Reinmar went to the outhouse behind the inn to relieve himself, then continued to the barn to see if Godrich and Sigurd were awake. They were—and Sigurd was already in conversation with the gypsy spokesman of the night before. They were arguing, but not fiercely.
“Reinmar,” Godrich said, as soon as the steward clapped eyes on his master. “You remember Rollo. The two within are brother and sister, it seems, and they have a cousin even younger who was also hurt last night. Their father has sent Rollo to ask us whether we will keep the two of them with us until we are well away from the town, so that he can collect them from a far safer place. That would allow him to avoid any further trouble with locals who are still intent on giving the rest of his family a battering. I am not so sure, however, that the girl is fit to travel on roads as bad as those hereabouts in a cart that’s already overloaded. She shouldn’t really be moved at all.”
Godrich obviously wanted support for his own view, but Reinmar knew that there were times when it could be an advantage to seem naive. He pretended not to understand what was required of him.
“I think the boy will be much better today,” he said. “As for the girl, we’ve taken on no more than half our intended cargo, so I think we can make room for her. Since the roads are so ill-made, it will probably be best in any case if Sigurd, the sergeant and I walk behind. We can wrap the girl up well enough to prevent her taking a bruise from every lurch.”
“We have business to transact,” Godrich protested. “We are not nursemaids—and she really was badly hurt.”
“We saved these people from being murdered,” Reinmar stated. “We have an obligation to see that they remain safe from their would-be murderers. We shall keep them with us until it is safe to let them go, even if that requires us to shelter them for several days.”
If the steward expected any support from Matthias Vaedecker he was sorely disappointed. The sergeant had come into the barn while they were talking, to tell them that the innkeeper had brought fresh water from the well and an allegedly-new loaf of bread. When he heard what Reinmar was saying he became thoughtful—but by the time the steward turned to him he was quick to add his own endorsement.
“Master Wieland is right,” he said. “The scoundrels who set upon these folk last night are probably lurking in the pines, brooding on their defeat and awaiting their opportunity. We have to keep the boy and the girl until we’re well away from here.” Without waiting for Godrich to comment he addressed Rollo directly, saying: “Tell your elders that we’ll look after them well until they can be collected in perfect safety.”
It sounded like generosity, but Reinmar knew better. The sergeant had heard from the witch hunter what Reinmar had heard from his grandfather: that the source of the dark wine might be protected by magic, but that a way thereto could be opened for those who “heard a call” and anyone who accompanied them “to see them safely to their destination’.

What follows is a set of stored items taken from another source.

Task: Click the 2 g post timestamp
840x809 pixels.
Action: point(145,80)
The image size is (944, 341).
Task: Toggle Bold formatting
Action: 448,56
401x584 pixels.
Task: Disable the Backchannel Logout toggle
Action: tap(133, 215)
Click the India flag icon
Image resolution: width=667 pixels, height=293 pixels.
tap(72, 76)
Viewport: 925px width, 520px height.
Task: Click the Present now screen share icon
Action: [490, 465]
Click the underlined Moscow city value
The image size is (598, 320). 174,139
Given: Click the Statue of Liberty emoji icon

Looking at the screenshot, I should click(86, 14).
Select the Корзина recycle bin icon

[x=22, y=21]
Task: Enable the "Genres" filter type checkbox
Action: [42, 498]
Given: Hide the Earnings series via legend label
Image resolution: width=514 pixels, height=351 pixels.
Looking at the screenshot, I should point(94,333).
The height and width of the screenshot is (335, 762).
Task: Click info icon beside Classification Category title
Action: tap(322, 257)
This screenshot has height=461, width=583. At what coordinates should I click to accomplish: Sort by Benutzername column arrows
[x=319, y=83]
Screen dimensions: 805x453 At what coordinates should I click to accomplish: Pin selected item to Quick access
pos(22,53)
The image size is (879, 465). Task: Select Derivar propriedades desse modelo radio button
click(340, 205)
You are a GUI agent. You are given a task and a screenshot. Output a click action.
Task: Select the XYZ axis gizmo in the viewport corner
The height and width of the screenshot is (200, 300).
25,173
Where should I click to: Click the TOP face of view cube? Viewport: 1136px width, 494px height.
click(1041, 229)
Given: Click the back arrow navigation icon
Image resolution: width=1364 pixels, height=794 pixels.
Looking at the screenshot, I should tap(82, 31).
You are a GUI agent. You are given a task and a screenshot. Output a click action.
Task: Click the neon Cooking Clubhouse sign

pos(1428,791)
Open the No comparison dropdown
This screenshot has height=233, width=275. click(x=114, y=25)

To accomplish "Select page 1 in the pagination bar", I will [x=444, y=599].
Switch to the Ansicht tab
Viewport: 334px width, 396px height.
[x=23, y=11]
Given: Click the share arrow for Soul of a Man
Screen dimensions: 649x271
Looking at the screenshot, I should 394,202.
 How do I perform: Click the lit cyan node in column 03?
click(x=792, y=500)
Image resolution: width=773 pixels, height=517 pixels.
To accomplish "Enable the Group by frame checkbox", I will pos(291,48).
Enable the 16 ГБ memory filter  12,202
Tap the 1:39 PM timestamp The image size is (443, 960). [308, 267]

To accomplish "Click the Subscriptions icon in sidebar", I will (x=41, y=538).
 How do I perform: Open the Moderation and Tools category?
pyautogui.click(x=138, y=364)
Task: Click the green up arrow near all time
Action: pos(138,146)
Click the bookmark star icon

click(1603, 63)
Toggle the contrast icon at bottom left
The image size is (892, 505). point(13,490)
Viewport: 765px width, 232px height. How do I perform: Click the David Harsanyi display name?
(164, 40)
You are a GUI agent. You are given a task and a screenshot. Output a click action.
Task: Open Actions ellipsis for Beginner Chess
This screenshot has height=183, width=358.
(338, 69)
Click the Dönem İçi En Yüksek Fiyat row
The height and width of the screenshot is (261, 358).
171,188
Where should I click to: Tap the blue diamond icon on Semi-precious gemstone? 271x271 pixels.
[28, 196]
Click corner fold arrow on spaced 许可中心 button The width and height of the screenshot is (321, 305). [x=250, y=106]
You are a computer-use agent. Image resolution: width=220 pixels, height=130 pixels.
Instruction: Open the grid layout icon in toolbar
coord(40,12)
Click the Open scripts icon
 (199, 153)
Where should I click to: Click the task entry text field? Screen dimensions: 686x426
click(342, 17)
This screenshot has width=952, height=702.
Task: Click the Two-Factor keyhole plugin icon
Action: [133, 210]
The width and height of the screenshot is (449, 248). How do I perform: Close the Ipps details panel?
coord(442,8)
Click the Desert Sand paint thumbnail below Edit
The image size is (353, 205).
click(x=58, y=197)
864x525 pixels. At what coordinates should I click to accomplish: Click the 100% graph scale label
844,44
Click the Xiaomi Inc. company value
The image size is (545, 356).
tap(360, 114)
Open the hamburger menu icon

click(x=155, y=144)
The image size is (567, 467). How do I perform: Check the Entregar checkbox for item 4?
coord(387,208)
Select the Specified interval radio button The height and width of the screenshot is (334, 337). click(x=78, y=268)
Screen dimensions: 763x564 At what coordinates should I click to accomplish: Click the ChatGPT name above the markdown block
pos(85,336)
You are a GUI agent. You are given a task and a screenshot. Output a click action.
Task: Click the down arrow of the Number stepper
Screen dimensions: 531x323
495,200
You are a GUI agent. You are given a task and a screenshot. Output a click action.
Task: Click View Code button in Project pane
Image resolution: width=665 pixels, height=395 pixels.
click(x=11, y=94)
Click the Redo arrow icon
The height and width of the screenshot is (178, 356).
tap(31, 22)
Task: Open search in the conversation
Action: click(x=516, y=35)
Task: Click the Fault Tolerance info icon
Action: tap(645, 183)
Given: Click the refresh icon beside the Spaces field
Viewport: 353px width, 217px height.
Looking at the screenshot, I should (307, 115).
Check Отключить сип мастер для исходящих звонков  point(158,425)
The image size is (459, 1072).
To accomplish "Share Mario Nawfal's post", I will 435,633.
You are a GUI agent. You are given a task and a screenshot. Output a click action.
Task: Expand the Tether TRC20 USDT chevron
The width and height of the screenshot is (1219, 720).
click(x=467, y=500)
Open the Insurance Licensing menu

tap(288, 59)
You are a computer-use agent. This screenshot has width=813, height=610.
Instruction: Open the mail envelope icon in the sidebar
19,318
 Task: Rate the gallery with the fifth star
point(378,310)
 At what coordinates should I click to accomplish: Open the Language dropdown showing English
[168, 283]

Reinmar did not feel able to criticise the soldier for his deceptiveness, given that he was keeping his own counsel, but he did feel that his own motives were far purer. He wanted to know what all the fuss was about, and he was determined to keep an open mind about all the matters of which Vaedecker seemed so fearfully certain.
“Very well,” said Godrich, accepting defeat. “I suppose we shall be able to conduct our business just as well—and if your assurances are to be trusted, our guests have already played their part in guaranteeing us a good return in these parts. We shall be glad to do as you ask, Rollo.”
“A thousand thanks,” the gypsy said. “You are good men, and we shall not forget this.”
“How is the girl, really?” Godrich asked the sergeant, when Rollo had gone.
“Very poorly,” Vaedecker admitted. “But Reinmar may be right. If we can keep her well wrapped up, she might well be safer with us for the next day or two than anywhere else in this treacherous land—and she’s a rare beauty.” He cast a knowing sideways glance at Reinmar as he made the last pronouncement, but Reinmar looked away and pretended that he had not heard.